The sign of the value tells us the direction of the relationship. Positive values indicate a positive relationship (i.e. as one variable increases, so does the other). Negative values indicate a negative relationship (i.e. as one variable increases, the other decreases).
We also often calculate the significance of the correlation, which tests against a null hypothesis that the correlation is 0. This is not part of the correlation per se, but it is often part of correlational research questions.

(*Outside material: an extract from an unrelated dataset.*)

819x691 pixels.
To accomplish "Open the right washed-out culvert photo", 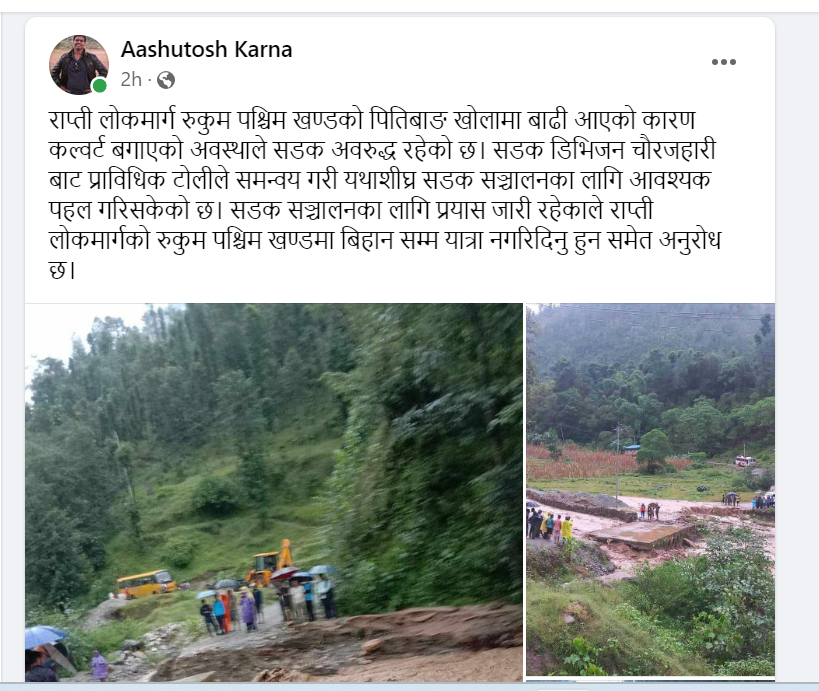I will (650, 489).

6.2 Visualising correlation
We can visualise correlation using a scatterplot. This is a graph where each data point is plotted on a graph, with one variable on the x axis and the other on the y axis. If the data points form something resembling a straight line, with all of the data points in a consistent pattern, then we have a strong correlation. If the data points are scattered, then we have a weaker correlation. However, if the data points are inconsistent or more diffuse, the correlation is weaker. The direction of the line tells us the direction of the correlation.
Visualising the data in this way can give us a good idea of the strength and direction of the correlation. However, it is not a substitute for running the correlation itself. At the same time, correlation coefficients can be misleading on their own. It is always a good idea to visualise the data as well.

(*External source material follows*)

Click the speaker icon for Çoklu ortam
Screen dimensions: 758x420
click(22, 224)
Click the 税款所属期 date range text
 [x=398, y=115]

6.3 How is correlation calculated?
Correlation can be thought of as covariance divided by individual variance. Covariance is a measure of how much two variables change together. Variance is a measure of how much a variable changes on its own. When we divide covariance by variance, we get a value that is standardised and can be compared across different data sets.
If the changes are consistent with both variables (i.e. the covariance is higher and the individual variance is lower), then the final correlation value will be higher. However, if the changes are inconsistent (i.e. the covariance is lower and the individual variance is higher), then the final correlation value will be lower.
6.4 Which correlation to use?
When we run correlation in R, we use the cor.test() command. This command will give us the correlation value, the p value and the confidence intervals.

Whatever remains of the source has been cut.